[Given text Boundary: Start]
Security Roundup Friday April 15, 2011

Girlsearch To start off with some good news (for a surprising change), if you like to buy a bottle of something at duty free when traveling internationally, you'll know all about the terrible frustration of seeing your bottle seized gleefully at an airport security point when changing planes en route.

Over the last few years, there has been an evolution to an official type of sealed tamper evident bag in which duty free liquids, aerosols and gels that would otherwise be prohibited from being taken onto a flight can be carried.  The bag design has been solidified and is widely in use, and now the EU has said that effective 29 April, travelers bringing such items into the EU can change planes and continue flying on to their destination without having to surrender the goods, just so long as the items are in one of these official tamper evident bags.

Although there is some concern that not all airports will immediately accept and implement this new regulation, the forward outlook is definitely positive.  Now if only the US and Canada would adopt a similar policy.

The Feds’ approach to fighting terrorism is merely an excuse for massive spending, lucrative contracts, and frighteningly unconstitutional abuses.  The bigger threat to our well-being isn’t terrorists, but our own government’s knee-jerk reaction to them.

No, this isn't me talking here (although it as well could be).  Instead, these are quotes from Bogdan Dzakovic, a person who has worked in aviation security for 23 years, first for the FAA and subsequently for the TSA.

As for the risk of terrorist strikes, according to the National Safety Council, Americans are more likely to die from a legal execution than a terrorist attack.

Here's a good two page article that talks more on these points.
[Given text Boundary: End]
■ Activities:
A) In the security roundup, how many years has Bogdan Dzakovic worked in aviation security, and for which agencies?
B) Continue the security roundup from where it stops.
[Supplied material Boundary: Start]
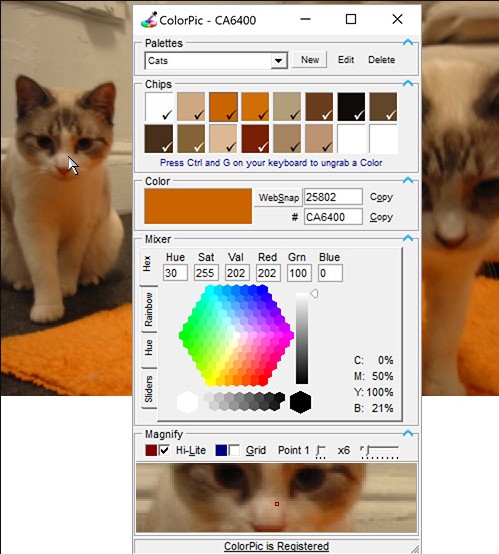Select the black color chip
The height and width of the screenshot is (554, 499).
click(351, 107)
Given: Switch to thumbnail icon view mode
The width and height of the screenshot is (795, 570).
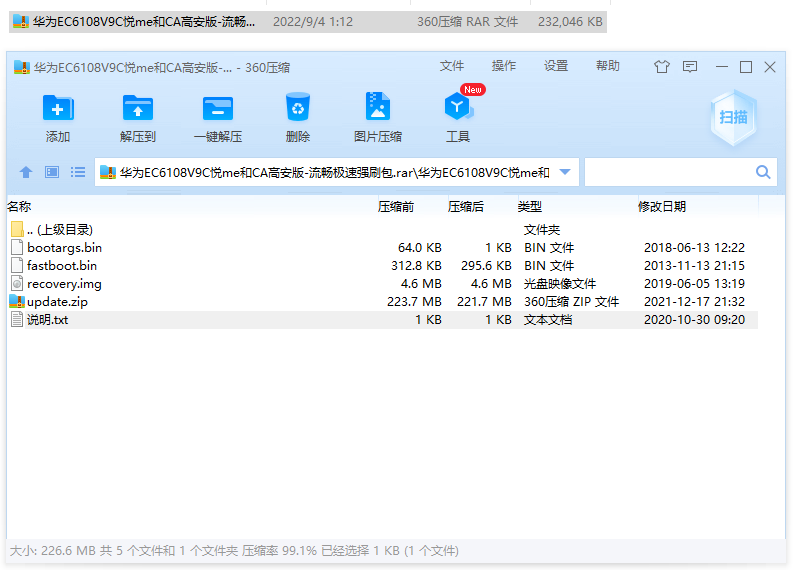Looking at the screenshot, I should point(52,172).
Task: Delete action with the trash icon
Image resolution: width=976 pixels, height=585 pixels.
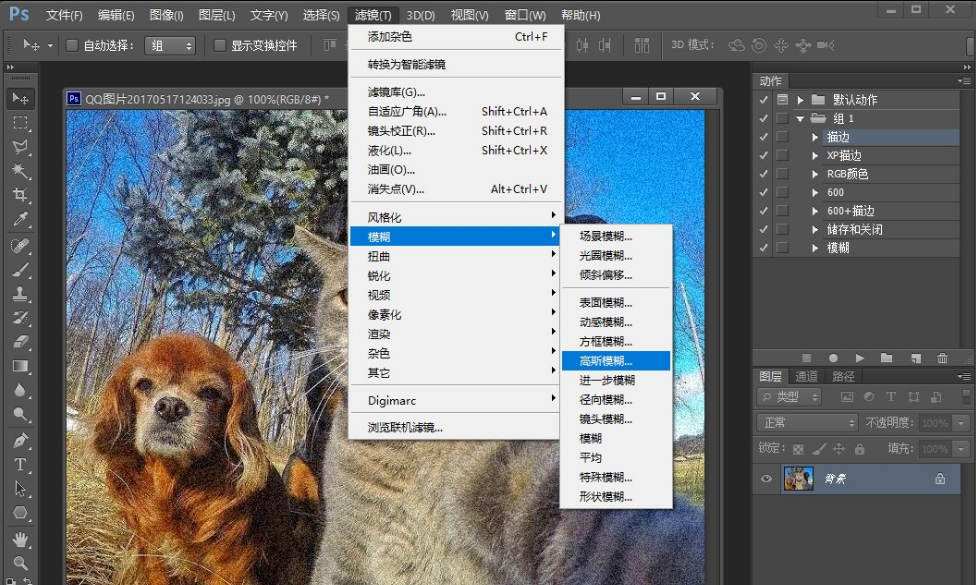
[Supplied material Boundary: End]
[Supplied material Boundary: Start]
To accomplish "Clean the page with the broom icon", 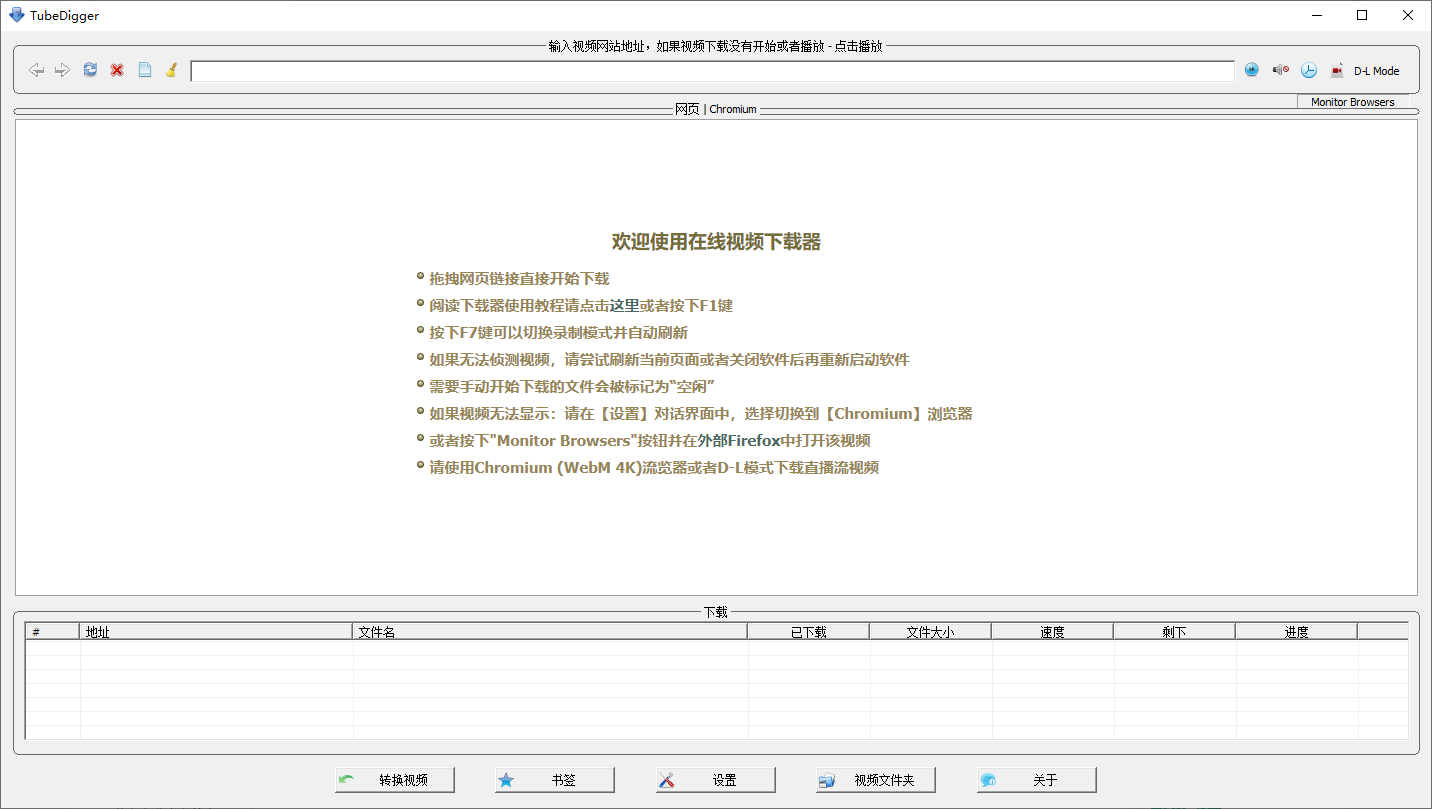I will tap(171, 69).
[Supplied material Boundary: End]
■ Numbered answers:
A) He has worked in aviation security for 23 years, first for the FAA and then for the TSA.

B)
The TSA is very proud of its BDO's – its 'highly trained' Behavioral Detection Officers who patrol airports inconspicuously, looking for people unconsciously displaying tell-tale signs of nervousness or in some other way giving away the fact they are not simply ordinary anxious passengers but instead are terrorists about to launch an attack.

Despite having some thousands of such staff now on duty making us safer, there remains no reason to suspect they are at all effective.  The latest GAO report lambasts the TSA for introducing this program without conducting any studies as to if there was any validity to their methodology at all, and points out that in 2010 alone, individuals known to be involved in six different terrorist plots had passed through US airports where BDO's are on duty, without any detection at all.

More details here.

Here's a strange story.  A Lufthansa pilot flying out of Los Angeles was caught trying to smuggle a 'deadly slingshot' into Germany.  The article goes on to claim, with a totally straight face, that the slingshot could kill people 100 ft away.  And the penalty for being in possession of a slingshot in Germany?  Up to three years imprisonment.

Three years in prison for owning a slingshot?  What would Dennis the Menace think?

Lastly this week, a video of a six year old angelic little girl being given a very extensive patdown at New Orleans Airport has 'gone viral' – you can see it and some commentary here.

In fairness to the TSA, the screener in question was polite and friendly and made the process as unthreatening as possible for the little girl.


First of all, who in their right mind would consider this little girl (or her upper middle class parents) a security threat?  The time spent – the time wasted – harassing this little girl could have been much better spent being more watchful and vigilant on more realistic threats, or on just speeding everyone through the security line a little quicker and a little more positively.

Second, it appears she had already gone through a scanner of some description, which had alarmed for some reason, and the security personnel refused to allow her to go back and go through a second time.  Why did they not allow this?  I often alarm when going through a metal detector, so go back and take off my belt, and go through a second time.

Third, if she had alarmed on the way through the scanner, the TSA would know where on her body the alarm sounded, and could have concentrated their search on just that region, rather than doing a top to bottom scan.

Fourth, the TSA says that children under twelve go through a 'modified' (ie less invasive) scan.  If what we see in the video is a modified scan, I'd sure hate to get the real meal deal.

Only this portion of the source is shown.